* START Document section *

In this section, categories used by participants in the study are analysed, first, with respect to their current use in
library organisational schemes such as shelf
arrangements, cataloguing rules, subject headings lists, and classification
schemes and, second, with respect to their potential use in online catalogue
displays. Particular attention is given
to the possibility of creating clusters of bibliographic records automatically,
although detailed recommendations for implementation are not included. Figure 5 summarises
the areas in existing bibliographic records that may contain the types of
information identified in the study.
[Figure 5
about here.]
Physical
format displays
Physical format issues are complex,
and many theoretical aspects of these issues have yet to be resolved. As a result, the discussion here must be recognised as covering a wide range of issues, all of which
could be discussed in much greater detail.
Physical format, the category
identified most frequently by participants in this study, has been used in a
variety ways in traditional library organisation
schemes. Shelf arrangements in libraries
are often based on physical format, where videos, audiocassettes, CDs, and books,
for example, are shelved in separate areas.

* END Document section *
* START Rows *

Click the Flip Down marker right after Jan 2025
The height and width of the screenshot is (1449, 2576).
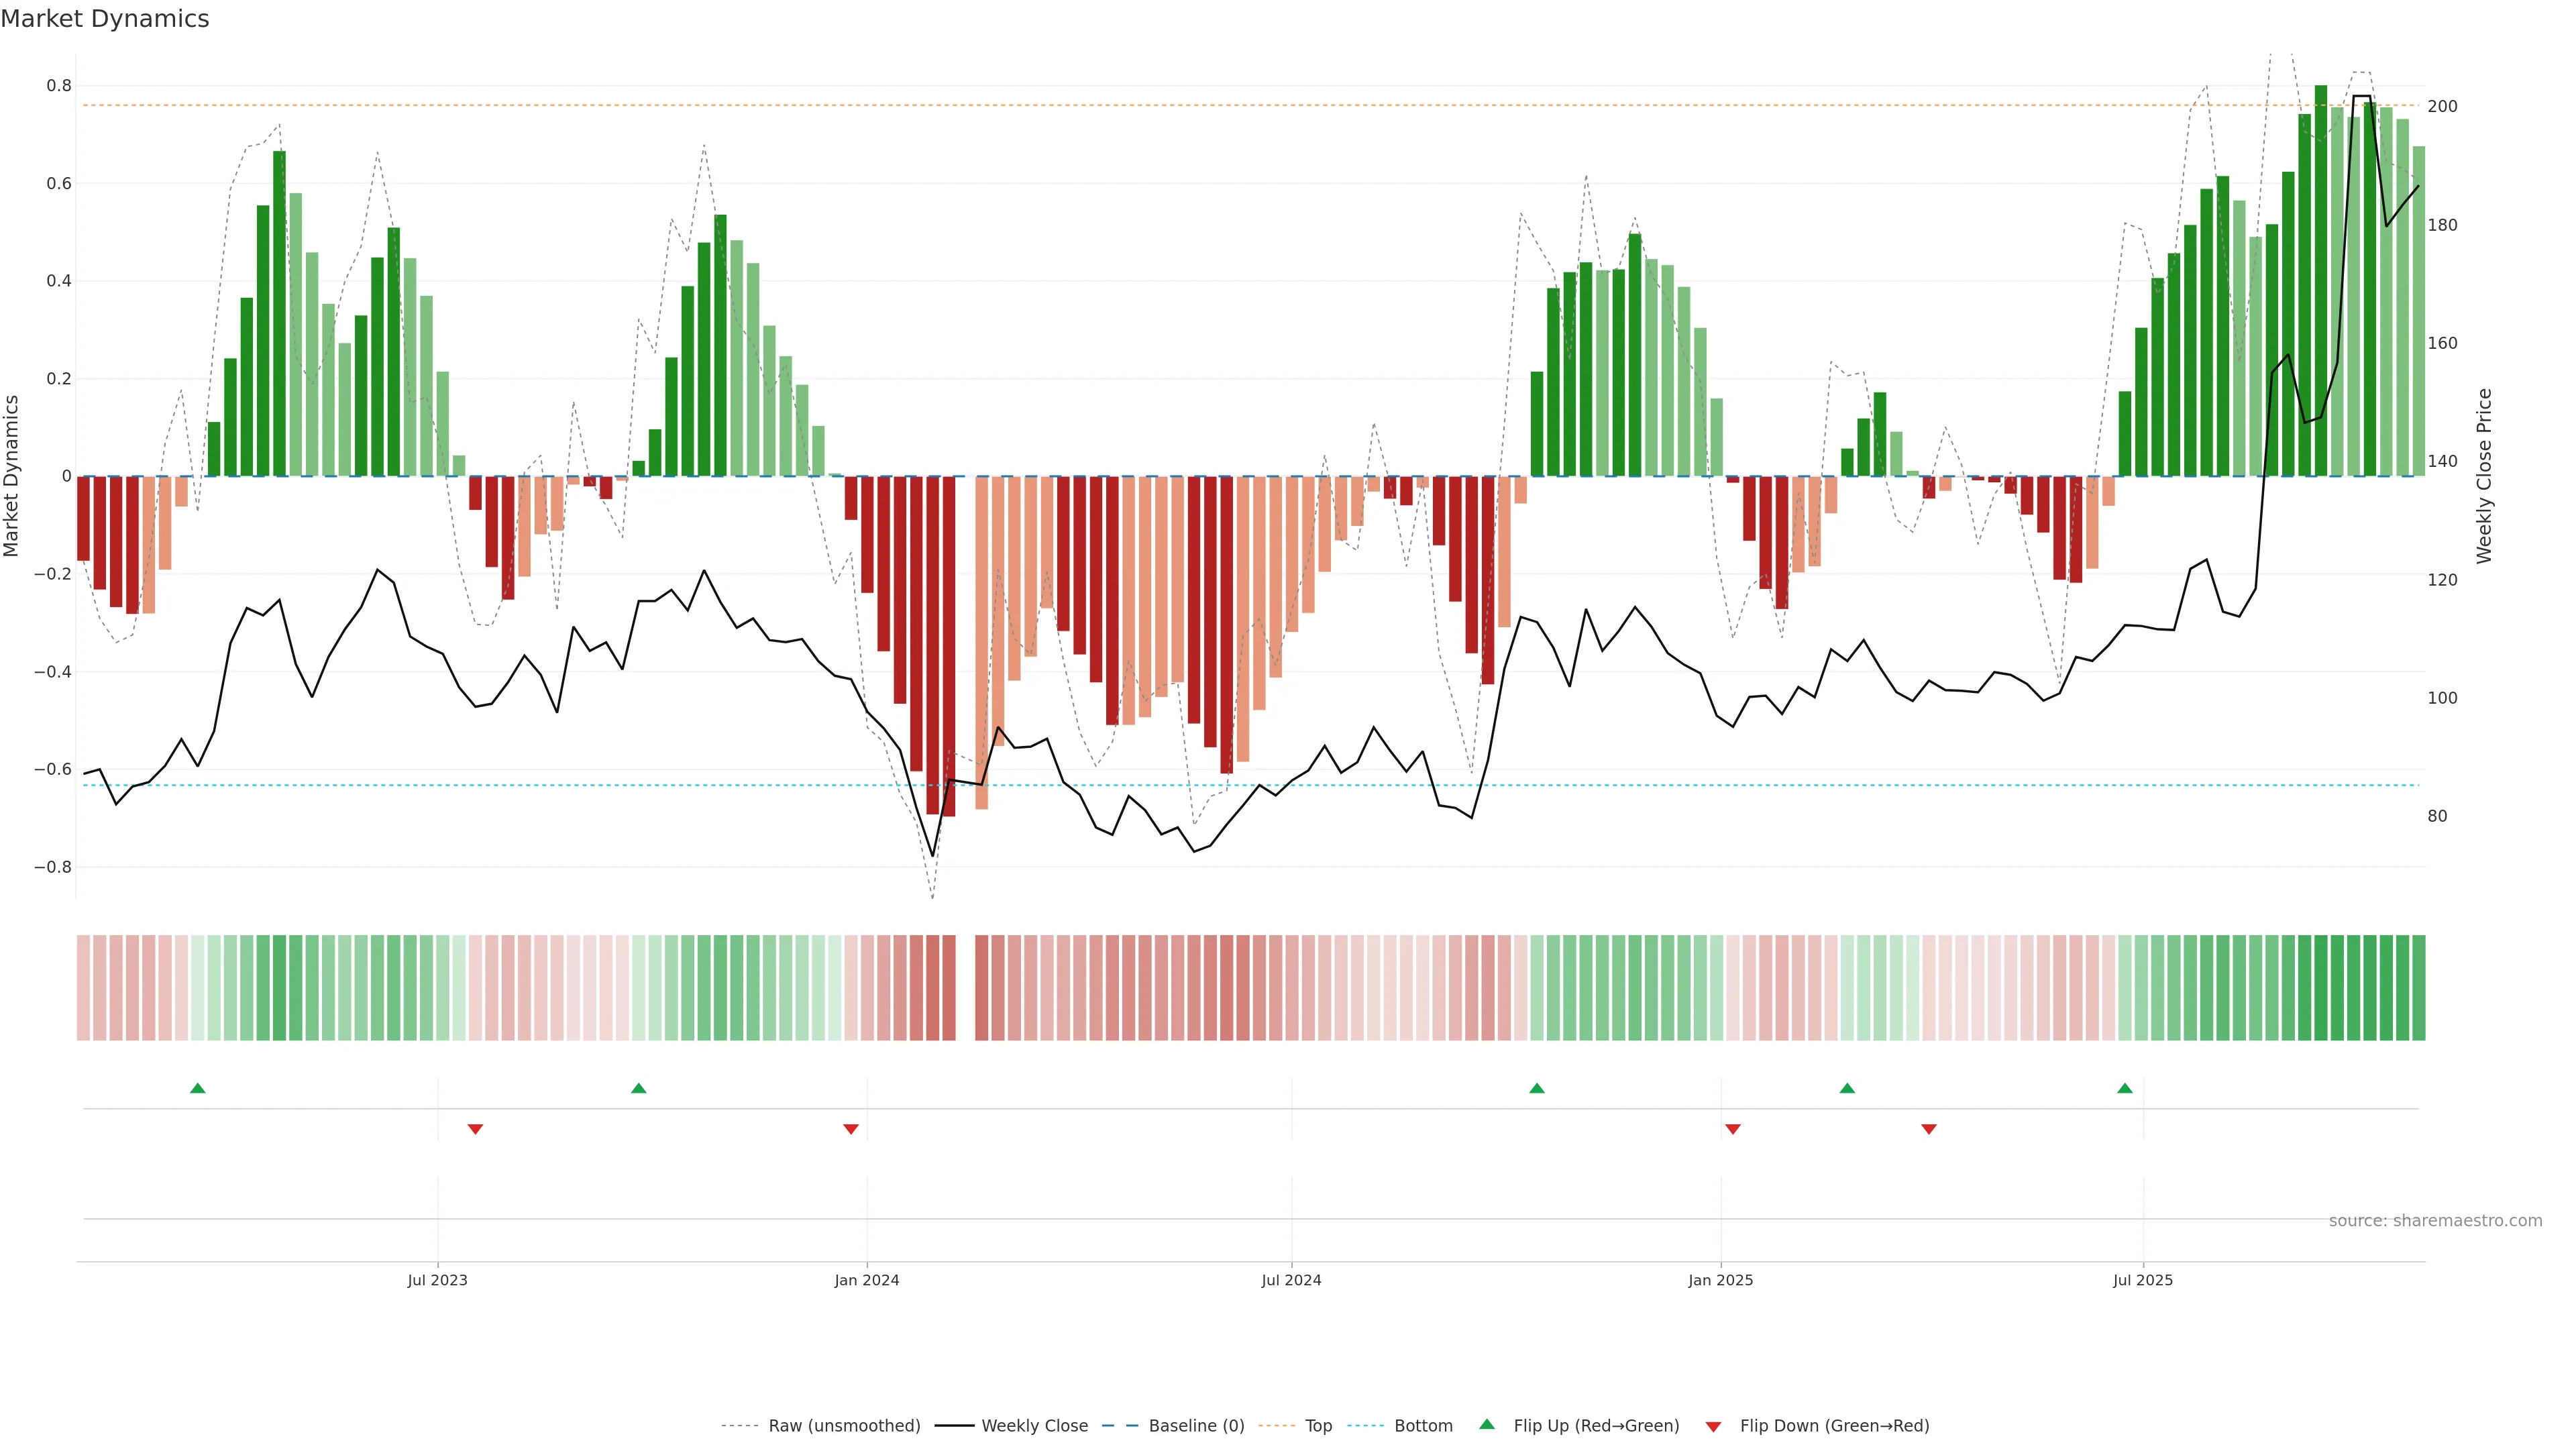[x=1733, y=1129]
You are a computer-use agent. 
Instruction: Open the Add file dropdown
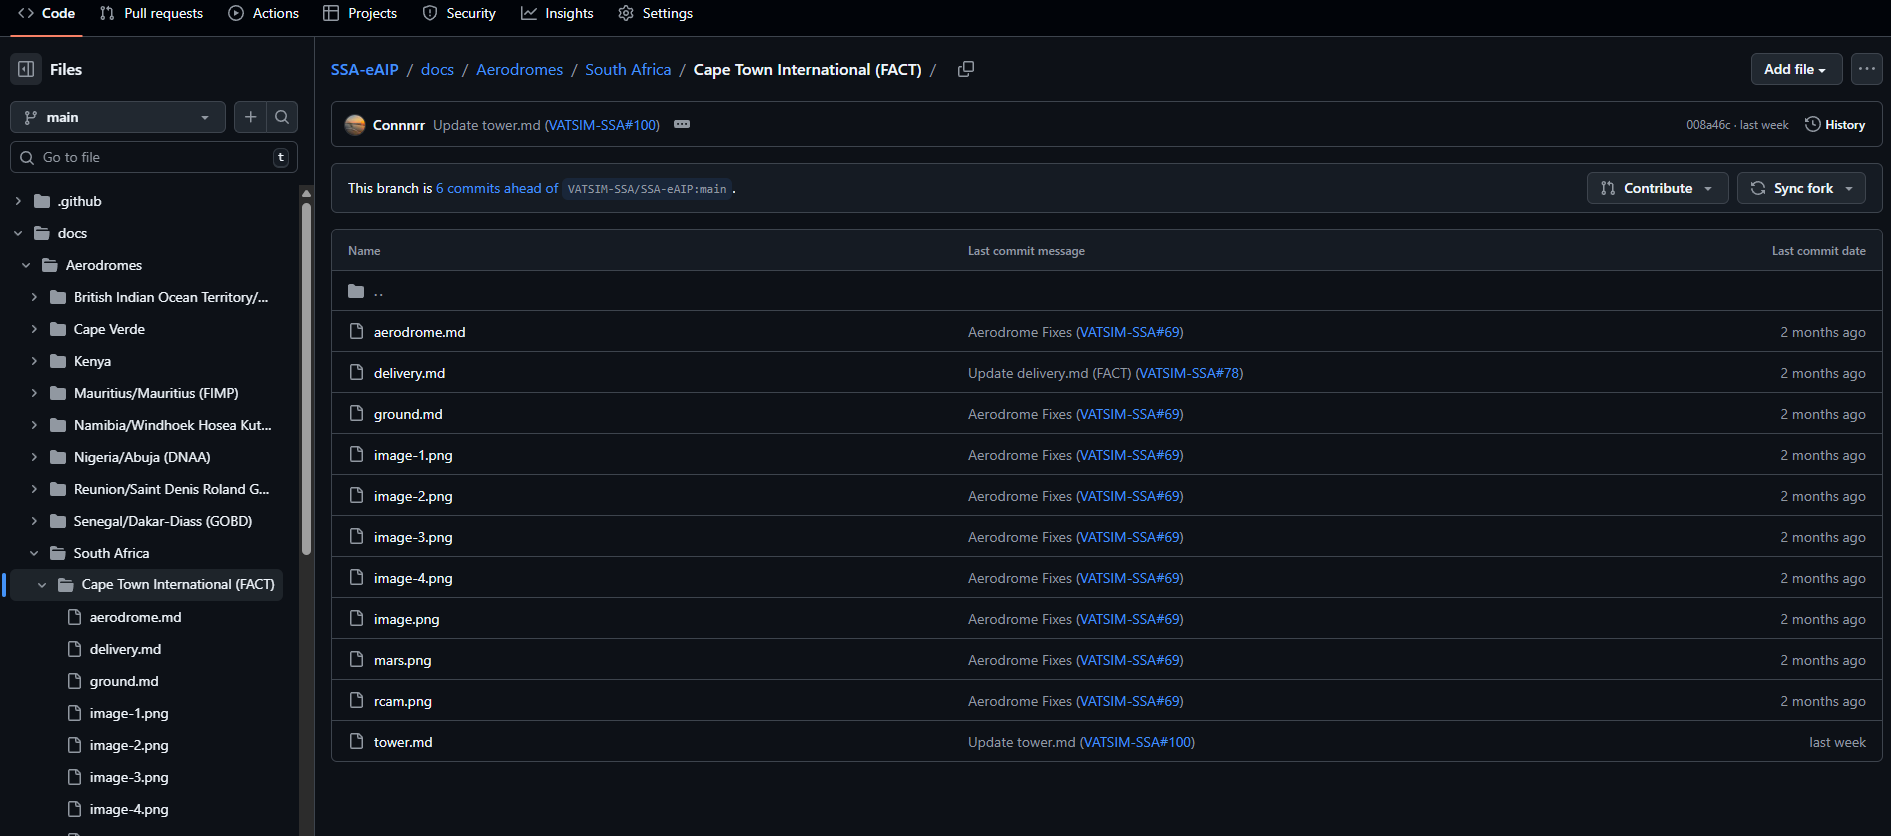[x=1795, y=69]
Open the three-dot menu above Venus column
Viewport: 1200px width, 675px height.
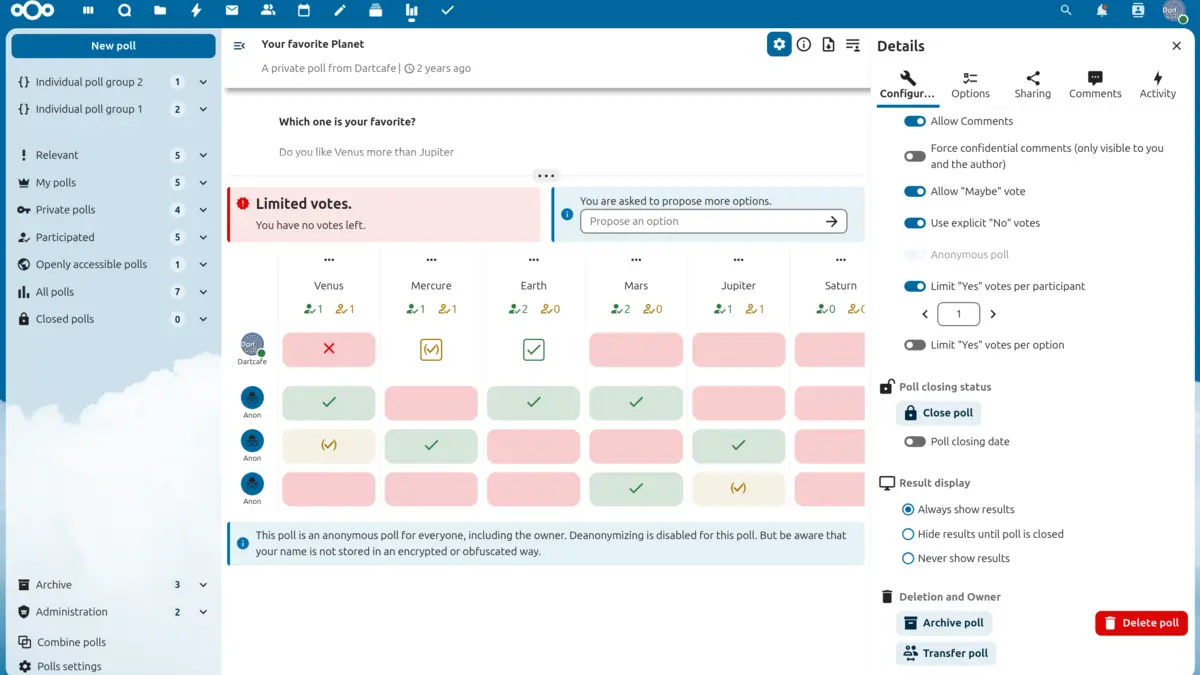(329, 260)
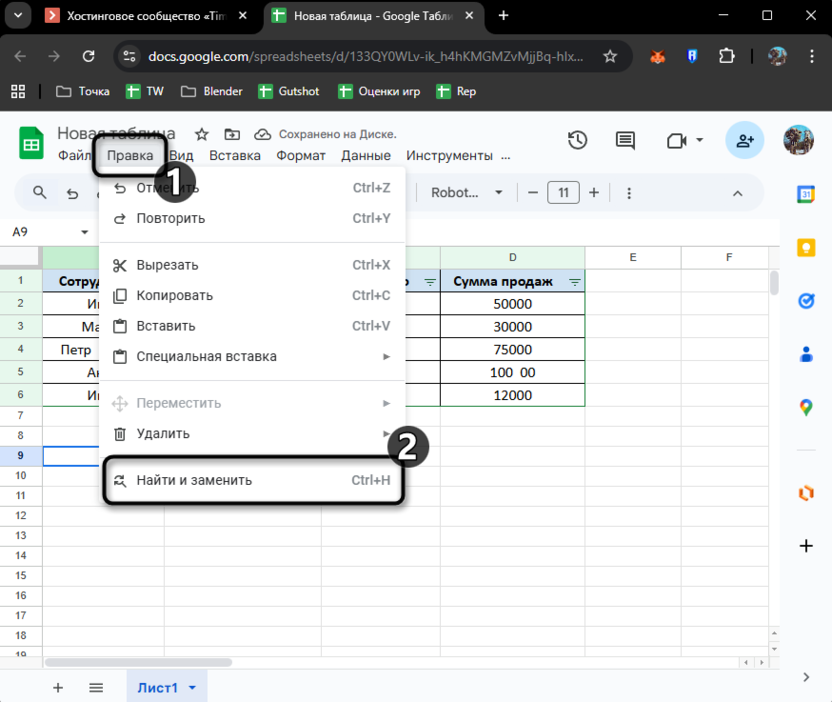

* END Rows *

Return the portion of the passage on library catalogue categories between "Physical format, the" and "in separate areas.", inclusive, copied word for word. The lines come from a source separate from the passage on library catalogue categories.

● **Output for this exercise**:
Physical format, the category
identified most frequently by participants in this study, has been used in a
variety ways in traditional library organisation
schemes. Shelf arrangements in libraries
are often based on physical format, where videos, audiocassettes, CDs, and books,
for example, are shelved in separate areas.